(Stored data)
+ + + + + + +

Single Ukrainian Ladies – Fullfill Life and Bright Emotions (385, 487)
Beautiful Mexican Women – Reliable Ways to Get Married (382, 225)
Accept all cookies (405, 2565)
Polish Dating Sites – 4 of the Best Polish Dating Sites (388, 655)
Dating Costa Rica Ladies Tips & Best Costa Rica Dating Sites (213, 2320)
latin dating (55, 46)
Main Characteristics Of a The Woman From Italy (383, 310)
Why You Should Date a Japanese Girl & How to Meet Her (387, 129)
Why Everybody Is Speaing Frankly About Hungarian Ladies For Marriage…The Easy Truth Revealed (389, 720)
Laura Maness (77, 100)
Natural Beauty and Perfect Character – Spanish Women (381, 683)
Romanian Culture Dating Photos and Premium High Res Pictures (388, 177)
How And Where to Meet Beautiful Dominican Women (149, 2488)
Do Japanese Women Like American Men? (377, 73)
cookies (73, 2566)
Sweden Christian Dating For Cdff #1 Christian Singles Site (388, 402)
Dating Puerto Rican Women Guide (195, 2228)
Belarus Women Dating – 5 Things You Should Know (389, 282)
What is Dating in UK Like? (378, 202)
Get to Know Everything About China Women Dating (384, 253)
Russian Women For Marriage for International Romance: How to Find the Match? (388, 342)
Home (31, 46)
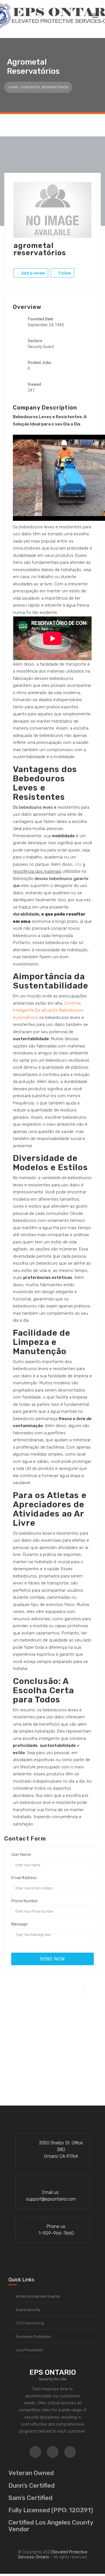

+ + + + + + +

Your output must consist only of the lines from the line with "cookies (73, 2566)" through the final line of the data, both included, reproduced exactly and free of pictures.

Final answer =>
cookies (73, 2566)
Sweden Christian Dating For Cdff #1 Christian Singles Site (388, 402)
Dating Puerto Rican Women Guide (195, 2228)
Belarus Women Dating – 5 Things You Should Know (389, 282)
What is Dating in UK Like? (378, 202)
Get to Know Everything About China Women Dating (384, 253)
Russian Women For Marriage for International Romance: How to Find the Match? (388, 342)
Home (31, 46)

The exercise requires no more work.